Pokémon TCG sets release roughly every three months. Each new set means hundreds of cards, each with multiple variants, need to be ingested into the platform — structured, normalised, mapped to their Cardmarket and TCGPlayer product IDs, and priced — before they can appear in search and be added to collections.
Done manually, this is a significant operational task. Done with an ad-hoc script per release, it accumulates inconsistency. The set ingestion backend makes it a defined, repeatable pipeline: structured input in, verified platform records out, with the right checks at each stage to catch problems before they reach users.
The pipeline also handles updates — corrections to card data, variant mapping fixes, price re-pulls — not just initial ingestion. It needs to be safe to re-run on a set that's already live, applying updates without disrupting what's already there.

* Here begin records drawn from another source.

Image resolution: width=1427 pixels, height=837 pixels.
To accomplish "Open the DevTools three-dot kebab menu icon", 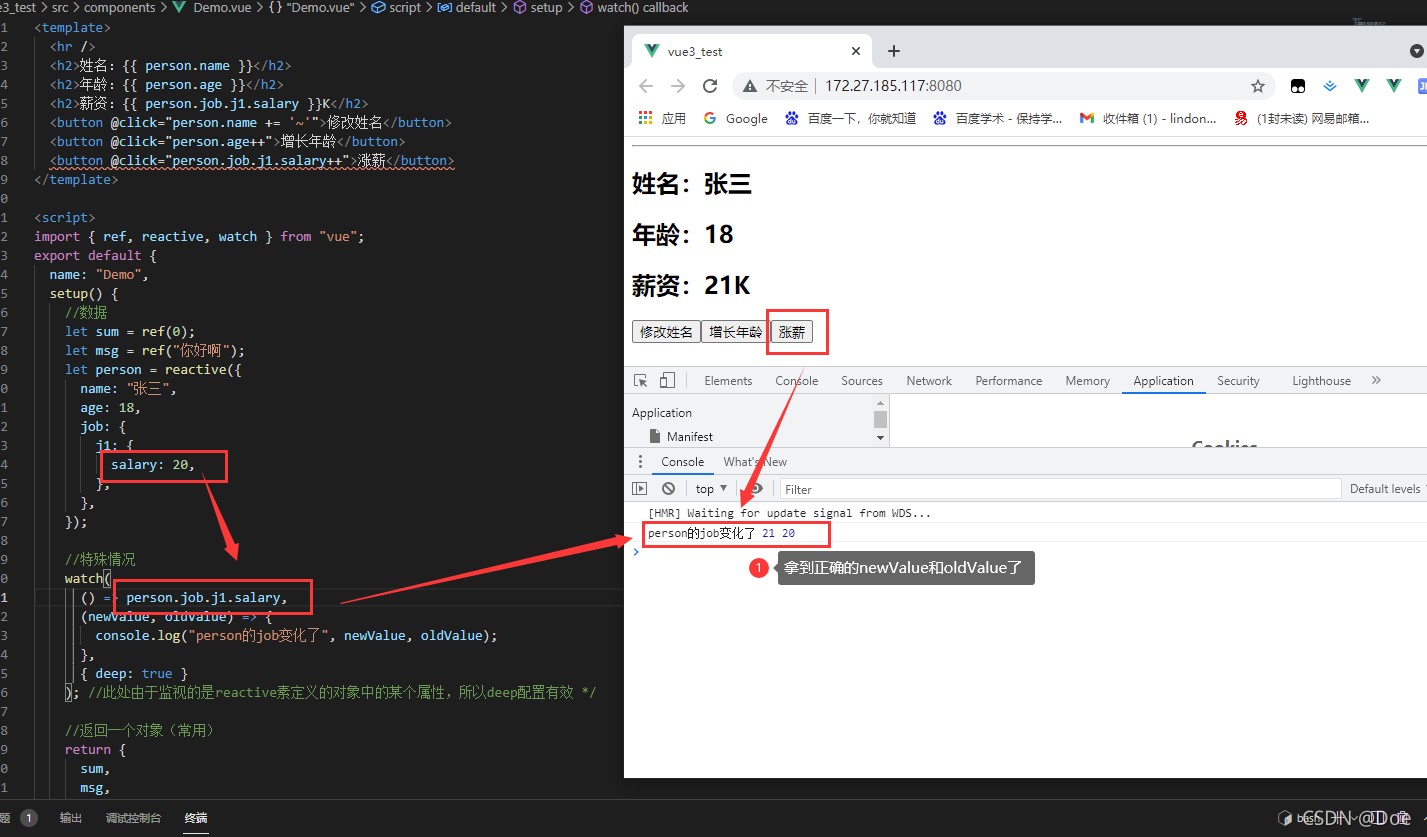I will coord(640,461).
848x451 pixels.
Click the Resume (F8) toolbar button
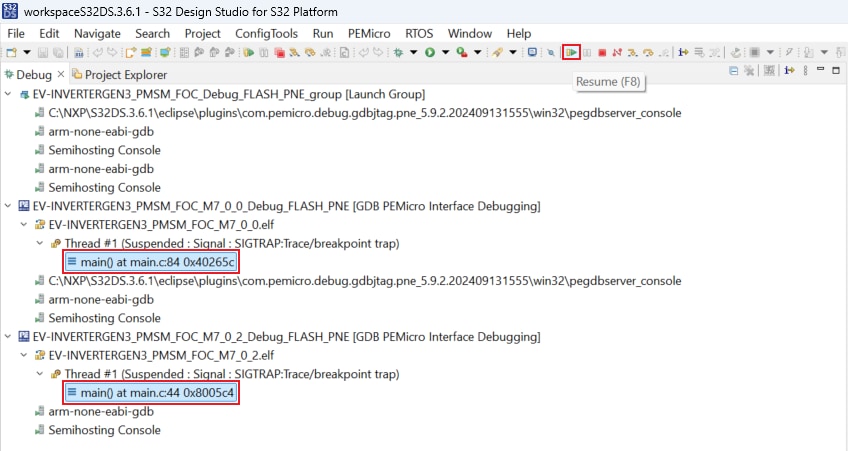click(x=572, y=52)
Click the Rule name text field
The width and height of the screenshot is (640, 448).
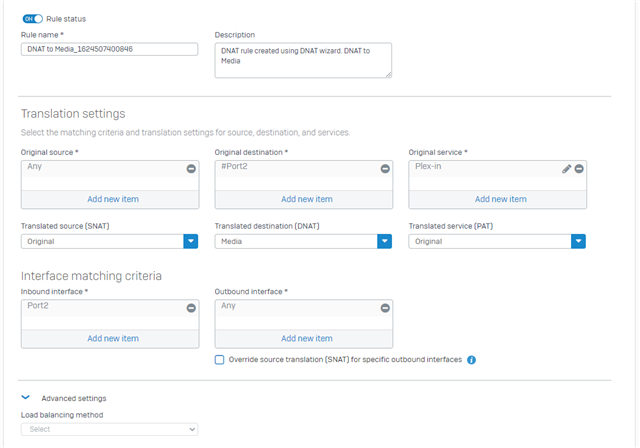coord(109,49)
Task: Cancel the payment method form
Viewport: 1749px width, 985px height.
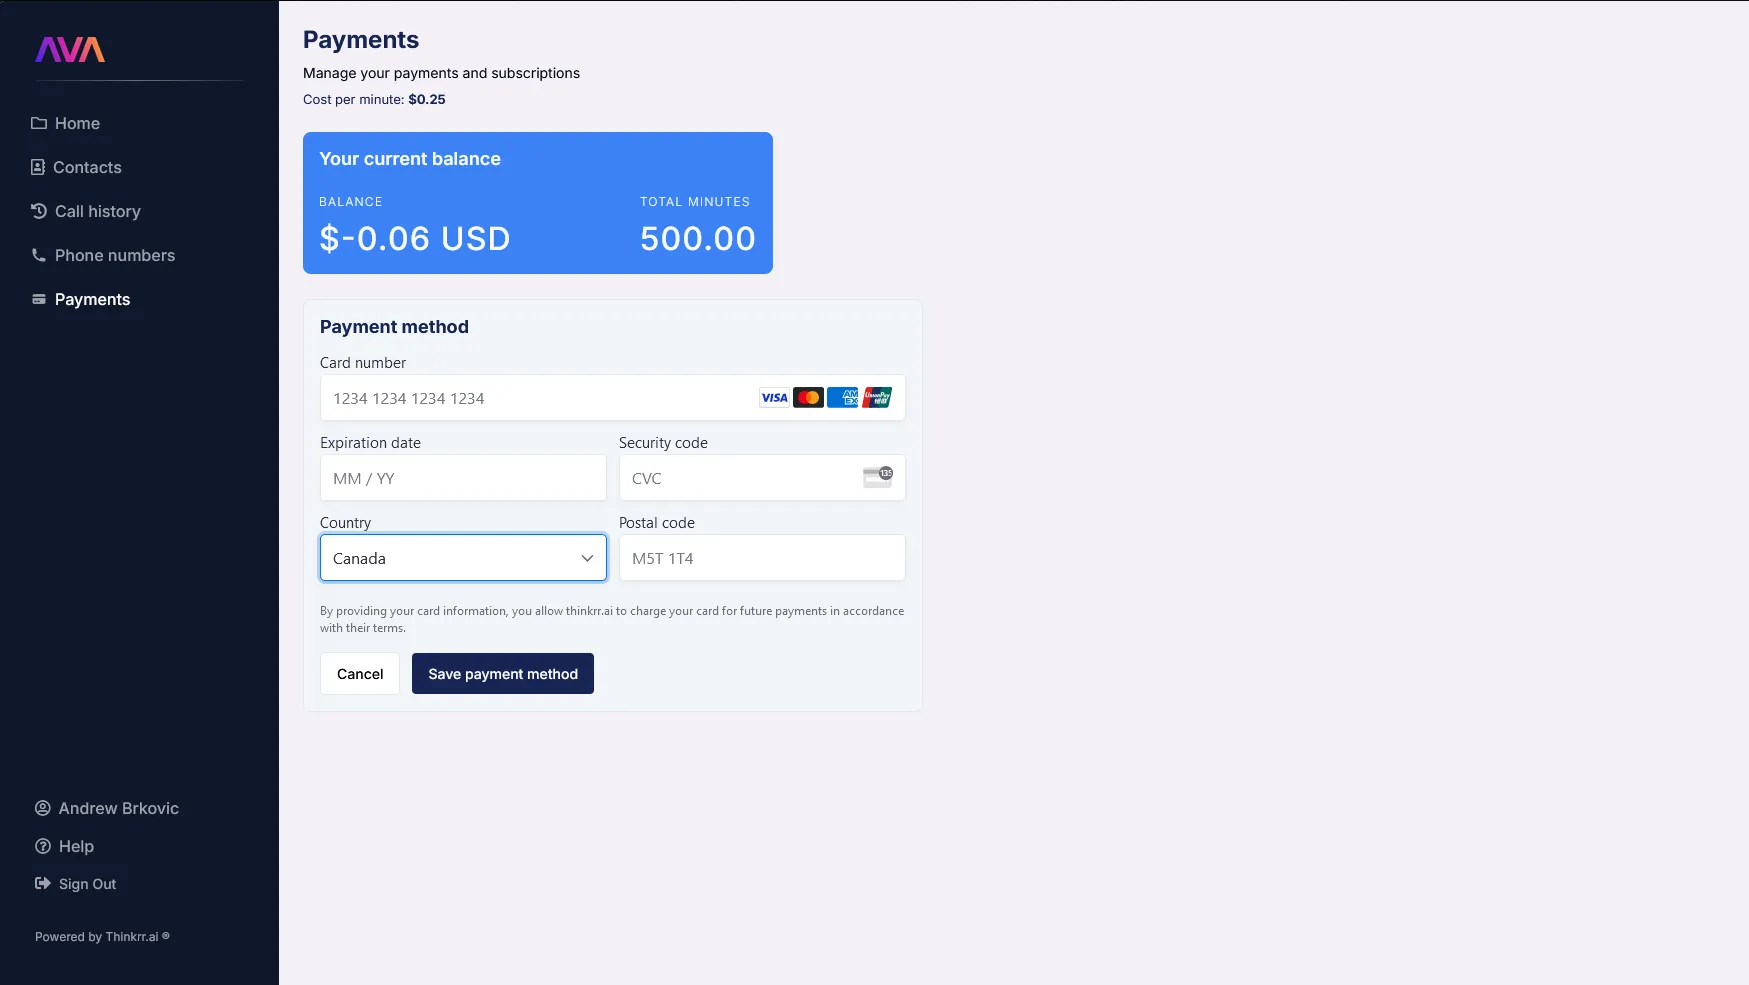Action: [360, 674]
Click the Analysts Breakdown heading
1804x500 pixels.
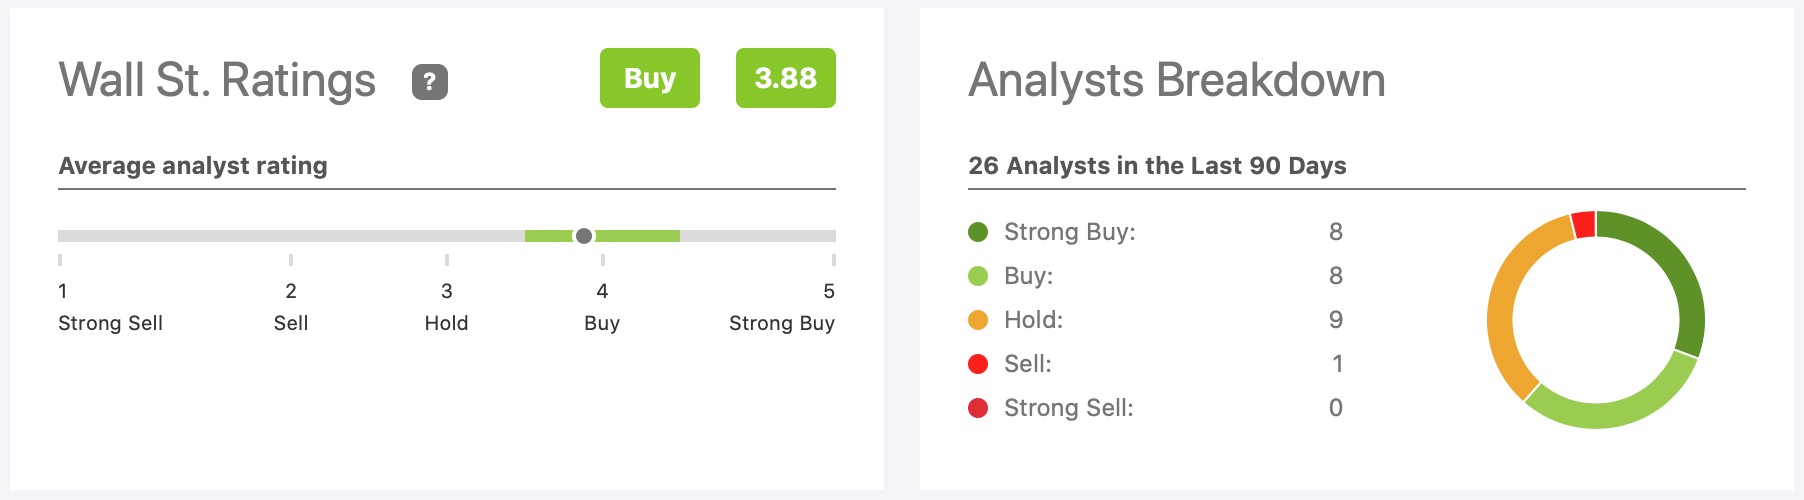click(x=1177, y=80)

The pipeline is structured as a sequence of stages, each with a clear input contract and a defined output. A failure at any stage stops the pipeline there — no partial ingestion that leaves the database in an inconsistent state.
We separated the pipeline into two modes: automated ingestion for straightforward cases (where the source data is clean and the variant mapping is unambiguous) and supervised ingestion for cases that need a maintainer to review and confirm before proceeding. The admin dashboard's ingestion review queue is the interface for the supervised path.
The pipeline covers the full journey from raw set data to live platform record. Each stage is independently testable and has structured logging so failures are diagnosable.
Variant resolution at scale
The hardest part of ingesting a new set is correctly assigning Cardmarket and TCGPlayer product IDs to each card variant. The extraction tooling produces JSON keyed by canonical card ID, but the canonical IDs need to match exactly what the pipeline creates during card record creation. Any mismatch means a variant ends up with no price source. Getting the canonical ID generation consistent across the ingestion pipeline and the extraction tools required careful alignment — they're separate codebases that need to agree on the same normalisation rules.
Idempotency with mutable data
Re-running ingestion on a set that's already live needs to apply corrections without creating duplicates or overwriting fields that were manually corrected in the admin dashboard. This means the pipeline needs to distinguish between 'this field came from ingestion and should be updated' and 'this field was manually corrected and should be preserved'. Implementing that distinction — essentially a per-field provenance system — was more complex than it sounds when you're dealing with hundreds of fields across hundreds of cards.
The supervised mode interface
When the pipeline pauses for review, the reviewer needs to see exactly what the pipeline found and what it's asking them to decide. The first version of the review queue showed the raw validation output — a list of issues in pipeline log format. That was accurate but required significant domain knowledge to interpret. The admin dashboard's ingestion review view replaced this with a structured display of exactly the cards and variants that need attention, with the specific issue clearly labelled and the available actions obvious.
Downstream coordination
A successful ingestion needs to trigger several downstream jobs: price pulls, search index updates, cache invalidation. These jobs shouldn't run if ingestion failed or is paused for review. Getting the trigger logic right — fire and forget is wrong, but synchronous waiting is also wrong for jobs that take time — required a simple job queue with status tracking, rather than chained pipeline steps.
This is internal tooling — not publicly accessible. It's included here because the problems it solves are representative of the kind of engineering that makes a data-heavy platform reliable at scale.